C. REACTIVOS:
Todos los reactivos fueron de grado analítico. El carbonato de sodio, bicarbonato de sodio, ácido clorhídrico, fosfato monosódico, fosfato disódico y peróxido de hidrógeno fueron adquiridos de E. Merck. Epinefrina, EDTA, BSA, ác. tiobarbitúrico, CDBN y GSH fueron obtenidos de Sigma Chemical Co. la vitamina E fue una donación de Química Suiza.

Las ratas fueron colocadas individualmente en jaulas metálicas en un ambiente iluminado y ventilado. Se les proporcionó doce horas de luz y doce horas de oscuridad y temperatura ambiente de 26 ± 1 grado C. El tratamiento fue por 12 semanas (corto plazo) [15].

Después de 12 semanas, se sacrificaron los animales por decapitación e inmediatamente se extrajo el hígado, se colocó en baño de hielo y luego se procedió a la limpieza, pesado y separación (1,5 g) de una porción de hígado del lóbulo más grande que se lavó con el medio de homogenización para eliminar la sangre (tres veces). El homogenizado al 10 % p/v fue preparado en un homogenizador de vidrio tipo Potter-Elvehjem con émbolo de teflón. El medio de homogenización contenía 50 mmol/L de buffer fosfato de sodio pH 7,0.

El homogenizado fue centrifugado a 750 g X 10 min para eliminar células intactas, núcleos y restos de membrana celular. Una segunda centrifugación del sobrenadante a 9 800 g X 15 min para eliminar mitocondrias y una tercera centrifugación para obtener "citosol", el sobrenadante de la segunda centrifugación se llevó a 22 000 g X 100 min. Todas las centrifugaciones fueron hechas en una centrífuga Sorvall tipo RC2-B, rotor SS34 a una temperatura entre 0 y 5 grados centígrados.

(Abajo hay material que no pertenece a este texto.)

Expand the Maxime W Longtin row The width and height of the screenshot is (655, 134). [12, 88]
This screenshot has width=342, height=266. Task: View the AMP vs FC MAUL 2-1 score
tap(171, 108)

1. Medida de lipoperoxidación:
Se realizó según la técnica de Buege y Aust [5] con algunas modificaciones, midiendo la producción de malondialdehído que al reaccionar con el TBA, forma un complejo coloreado que se lee a 535 nm.
El procedimiento fue: 0,5 mL de homogenizado más 1,0 mL de TCA al 20 % se lleva a baño maría hirviente por 10 min, se enfría y se agrega 1,5 mL de TBA al 0,67 % HCl 0,25 N, se lleva otra vez a baño maría hirviente por 30 min. Se enfría en agua helada y se centrifuga a 4 000 rpm por 10 min, se extrae el sobrenadante y se lee.
Para los cálculos se utilizó el coeficiente de extinción molar 1,56 X 10⁵ mmol^-1cm^-1 del complejo coloreado formado por el malondialdehído-tiobarbitúrico.

2. Actividad de SOD:
Se utilizó el método de Misra y Fridovich [37] modificado por Sun y Zigman [47], que se basa en la capacidad de la SOD de inhibir la autooxidación de la epinefrina a adrenocromo.
La cubeta de reacción contenía 2,94 mL de buffer carbonato 0,05 mol/L pH 10,2,EDTA 1 X 10^-4 mol/L y 10 uL de citosol. La reacción se inicia adicionando 50 uL de epinefrina 5,5 mg/mL. Se lee a 320 nm.
Los cálculos se hicieron a partir de los datos obtenidos de la porción lineal de la cinética de reacción.
La unidad SOD se define como la cantidad de enzima que inhibe la autooxidación del 50 % del total de epinefrina presente en la reacción.

3. Actividad de Glutation transferasa:
Se realizó por la técnica de Habig y colaboradores [28].
El fundamento de la reacción es la capacidad del GSH de conjugarse con el CDNB. El incremento de la absorbancia a 340 nm por 1 min, es directamente proporcional a la actividad de la enzima presente.
En la cubeta de ensayo de 1 mL se coloca 940 uL de un tampón que contiene buffer fosfato 0,1 mol/L pH 6,5 y 3,3 mg de GSH, se añade 40 uL de una solución etanólica de CDNB al 0,5065 g %, se incuba a 25 grados centígrados por 5 min y la reacción se inicia añadiendo 20 uL de citosol.
Para los cálculos se hace uso del coeficiente de extición molar del CDNB 9,6 mM^-1m^-1.

4. Determinación de proteínas:
Las proteínas del homogenizado y del citosol se realizaron según la técnica de Lowry [34].
Las mediciones espectrofotométricas se realizaron en un Gilford modelo 240, el registrador también Gilford modelo 6051 y en un espectro LKB modelo Ultrospec II, conectado a una computadora Apple.

5. Análisis estadístico:
Se realizó mediante un análisis de varianza de entrada simple, cuando los grupos resultaron en diferencias significativas, se sometieron además a un análisis por pares según el método de Fisher [21].